Deep machine learning resulted in a major performance boost in many research fields such as computer vision, natural language processing, and automatic speech recognition (ASR). In my talk, I will provide examples how this technology – specifically ASR based on deep learning – can be exploited in the context of audiology and speech enhancement. First, models of speech perception will be introduced that aim at predicting speech intelligibility, as well as the perceived speech quality, and the subjective listening effort for normal-hearing and hearing-impaired listeners. At their core, phoneme probabilities from a deep neural network are calculated; the degradation of these probabilities in the presence of noise, reverberation or other distortions is quantified, which results in the model output. In some cases, these algorithms outperform baseline models even though they operate on a mixture of noise and speech – in contrast to other approaches that often require separate noise and speech inputs. This implies a reduced amount of a priori knowledge for these algorithms, which could be interesting for applying them in the context of hearing research, e.g., for continuous optimization of parameters in future hearing devices. The underlying statistical models were trained with hundreds or thousands of hours of speech and are harder to analyze in comparison to many established models; yet they are not black boxes since we have various methods to study their properties, which will be briefly outlined. Another exciting application of deep learning is the enhancement of speech signals by noise suppression or speaker separation, which will be briefly covered. Finally, noise-robust ASR could be used for conducting listening tests where the subject listens to a noisy sentence and responds with the words he or she recognized. In a clinical setting, such a test is guided by a human supervisor who logs the correct word responses, which is time-consuming and expensive. I will present some of our results for speech audiometry using an ASR system in the clinic and briefly introduce an Alexa skill for performing a screening procedure in the living room.

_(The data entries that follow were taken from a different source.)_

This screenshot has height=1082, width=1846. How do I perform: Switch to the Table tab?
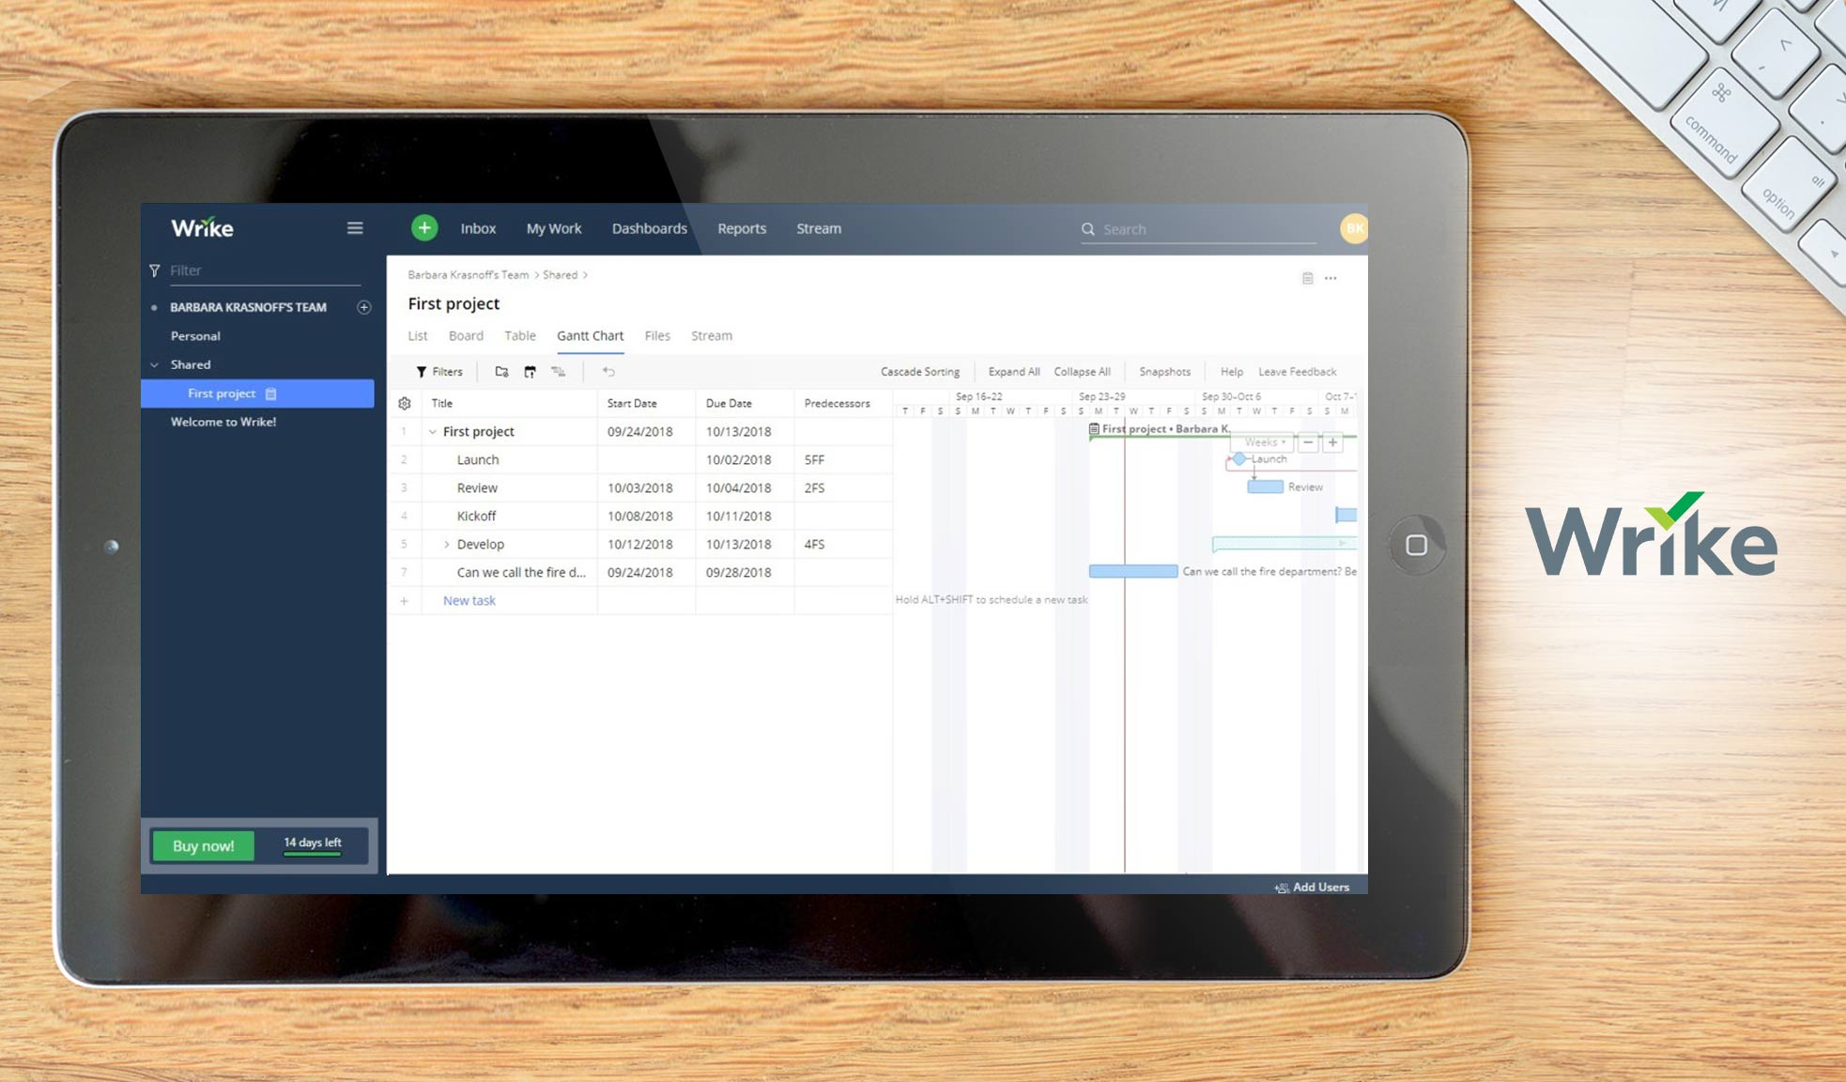pos(520,335)
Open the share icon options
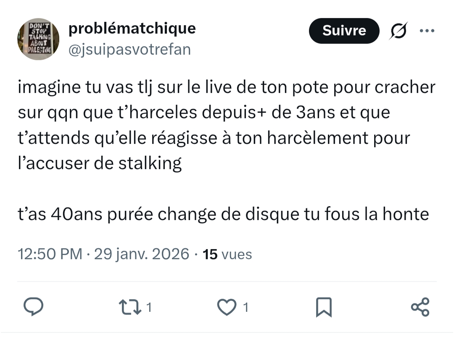454x351 pixels. 420,307
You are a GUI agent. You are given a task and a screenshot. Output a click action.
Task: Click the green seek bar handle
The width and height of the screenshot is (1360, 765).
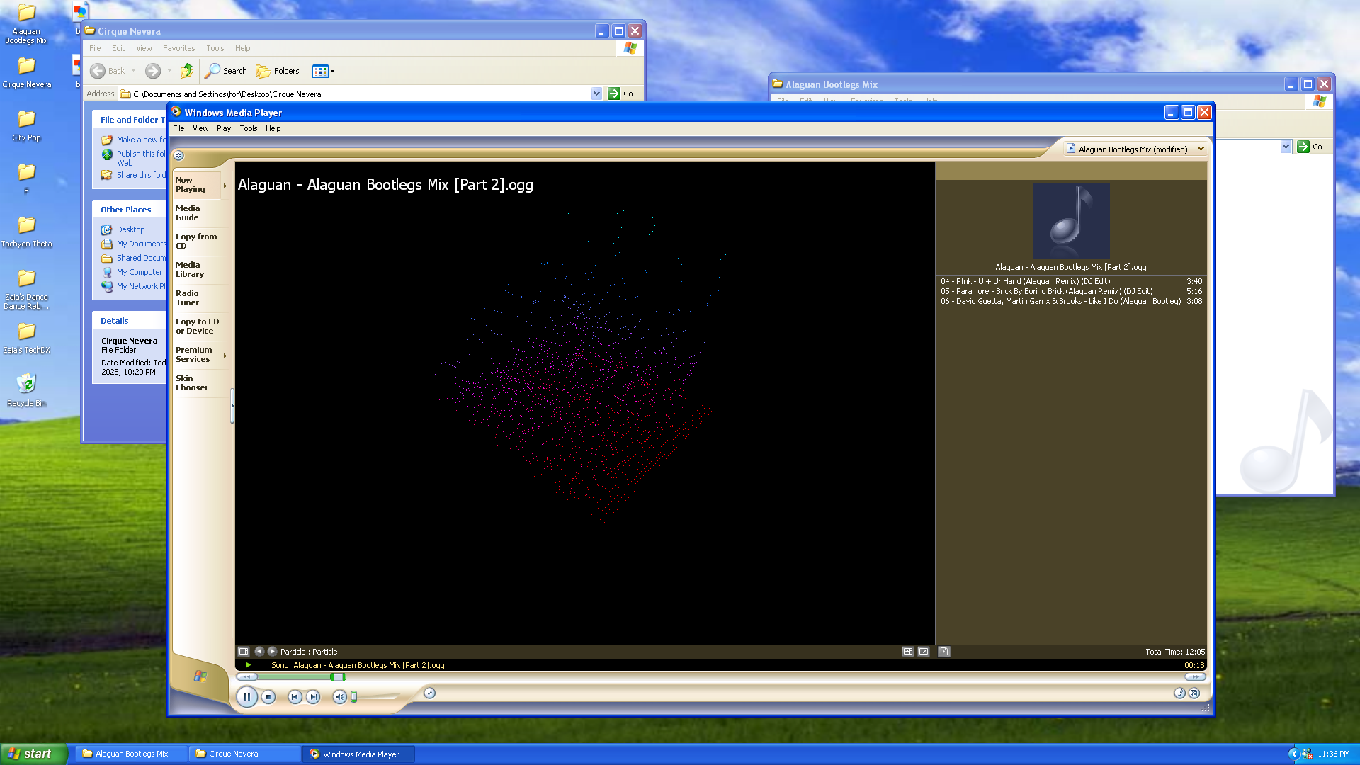click(x=338, y=677)
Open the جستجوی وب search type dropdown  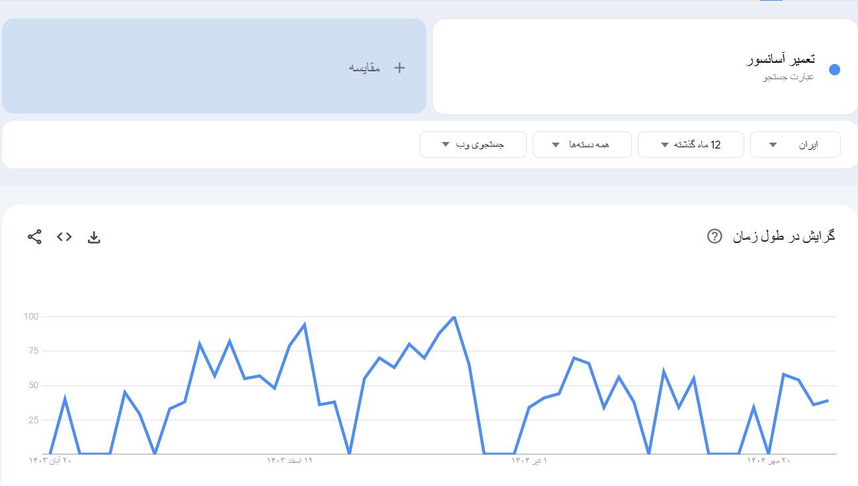point(473,145)
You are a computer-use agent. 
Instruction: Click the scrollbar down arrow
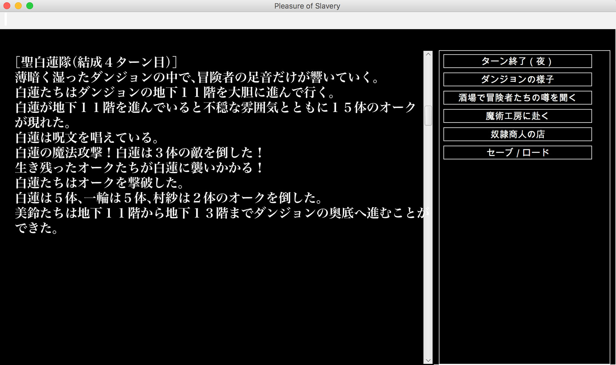[428, 360]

Fredrik Ljunggren is a professor at Luleå University of Technology in the department of Civil, Environmental and Natural Resources Engineering. His main research subject is Engineering Acoustics.
SOUND INSULATION, RESIDENTS’ SATISFACTION, AND DESIGN OF WOODEN RESIDENTIAL BUILDINGS
Annoyance related to inadequate sound insulation at low frequencies is often reported from residents in wooden residential buildings. A related comprehensive study on the theme has recently been finalized. It involves a questionnaire survey with more than 1200 replies from residents in 38 building objects in which measurements of airborne and impact sound insulation have been performed, the latter from 20 Hz. Results from the survey and from the measurements will be presented together with correlation analyses between measured sound insulation and rated annoyance from the residents. In addition, a series of novel design concept, aiming to superior low frequency sound insulation, will be shown.